También se conoce de un grupo de WhatsApp llamado “Cali Fuerte”, con 150 integrantes que planean “estrategias” para remover los bloqueos en la ciudad.
Un problema de armas
Cali, que también es conocida como la “Sucursal del Cielo” por su gente amable y festiva, es una ciudad violenta, casi que por naturaleza: en el primer trimestre de este año, las autoridades contaron 243 asesinatos, y en 2020, la tasa de homicidios fue de 45,1 por cada cien mil habitantes, una de las más altas de Colombia.
Los reportes de las autoridades se explican mejor si se tiene en cuenta que en la ciudad se mueve, en promedio, un arma por cada tres muertes violentas. El general Hugo Casas, quien fuera comandante de la Policía en Cali, llegó a decir que “entre más incautamos, más armas salen”.
El alcalde de Cali, Jorge Iván Ospina, comenta a Efe que los muertos en un día normal en Cali se cuentan en la misma proporción en la que se han contado los asesinatos de los últimos días de protestas: 5 o 6 casos.
Para el analista de la Fundación Paz y Reconciliación, Ariel Ávila, en la ciudad hay una estrategia de permitir que los civiles peleen entre sí y que poco a poco se va consolidando una “mafia de camisas blancas”, que son quienes —se ha detectado— disparan contra los protestantes.
Por ello, Ávila considera que es necesario que se prendan las alarmas para que las organizaciones de derechos humanos hagan una veeduría a lo que ocurre no solo en Cali sino en todo el país.
El terror de paramilitarismo
El temor a las autodefensas está enquistado en el corazón de los colombianos que durante más de 20 años sufrieron casi dos mil masacres en todo el territorio nacional que dejaron unas doce mil víctimas, según las autoridades.

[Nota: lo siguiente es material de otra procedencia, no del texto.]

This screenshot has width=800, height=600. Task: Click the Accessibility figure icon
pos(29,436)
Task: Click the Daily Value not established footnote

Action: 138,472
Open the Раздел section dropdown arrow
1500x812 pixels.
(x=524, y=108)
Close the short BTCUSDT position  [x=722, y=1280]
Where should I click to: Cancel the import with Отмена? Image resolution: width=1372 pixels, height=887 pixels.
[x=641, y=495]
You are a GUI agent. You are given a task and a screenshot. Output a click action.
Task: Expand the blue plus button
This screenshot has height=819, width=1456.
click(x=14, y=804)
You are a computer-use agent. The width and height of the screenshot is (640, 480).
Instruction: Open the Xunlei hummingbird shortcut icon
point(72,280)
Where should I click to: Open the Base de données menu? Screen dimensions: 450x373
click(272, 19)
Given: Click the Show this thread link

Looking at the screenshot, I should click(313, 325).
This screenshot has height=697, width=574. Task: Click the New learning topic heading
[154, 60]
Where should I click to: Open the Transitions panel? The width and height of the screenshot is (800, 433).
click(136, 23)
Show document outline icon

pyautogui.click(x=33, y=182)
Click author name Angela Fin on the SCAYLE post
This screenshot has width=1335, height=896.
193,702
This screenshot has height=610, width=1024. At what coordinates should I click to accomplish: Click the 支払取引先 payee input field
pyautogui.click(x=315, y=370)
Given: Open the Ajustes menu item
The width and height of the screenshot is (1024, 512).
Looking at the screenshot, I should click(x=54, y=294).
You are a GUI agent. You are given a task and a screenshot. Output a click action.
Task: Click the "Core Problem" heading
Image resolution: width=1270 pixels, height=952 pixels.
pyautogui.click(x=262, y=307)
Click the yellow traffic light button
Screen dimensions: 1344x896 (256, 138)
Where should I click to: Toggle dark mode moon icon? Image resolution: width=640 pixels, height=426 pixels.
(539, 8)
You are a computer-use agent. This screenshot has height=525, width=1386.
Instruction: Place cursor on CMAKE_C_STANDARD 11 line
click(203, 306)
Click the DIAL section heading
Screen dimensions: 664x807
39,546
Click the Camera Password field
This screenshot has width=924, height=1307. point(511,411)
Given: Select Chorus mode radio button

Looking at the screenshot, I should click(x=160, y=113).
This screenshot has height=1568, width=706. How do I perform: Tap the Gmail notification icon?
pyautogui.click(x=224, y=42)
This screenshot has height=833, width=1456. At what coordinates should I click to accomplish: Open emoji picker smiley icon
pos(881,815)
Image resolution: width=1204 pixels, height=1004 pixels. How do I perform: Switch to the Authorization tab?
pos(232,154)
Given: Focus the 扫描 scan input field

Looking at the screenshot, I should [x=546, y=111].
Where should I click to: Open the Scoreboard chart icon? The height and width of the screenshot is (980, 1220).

El director del área de seguridad y política criminal de la Fundación Ideas para la Paz (FIP), Jerónimo Castillo, desde su lejanía en la capital del país, dice que es prematuro hablar de consolidación de nuevos grupos paramilitares.
Le atribuye el hecho a la crispación que enfrenta el país. Lo que sí reconoce es que en Colombia hay un elevado número de armas ilegales circulando y sostiene que estas no solo sirven para cometer homicidios, sino que tienen una connotación especial de intimidación.
Mientras tanto, Carlos Andrés Clavijo, líder político de la ciudad, alerta que la comunidad del sur de Cali está molesta, con razón, por los bloqueos constantes y “el secuestro al que estamos sometidos en nuestras propias casas”.
Agrega que “hay una población herida” y si “no hay Estado toca proteger los bienes de alguna manera”, aunque propone siempre establecer el diálogo para dirimir los conflictos. Por eso, llama a un plebiscito donde se pongan en votación los puntos que plantean los manifestantes que iniciaron el paro nacional.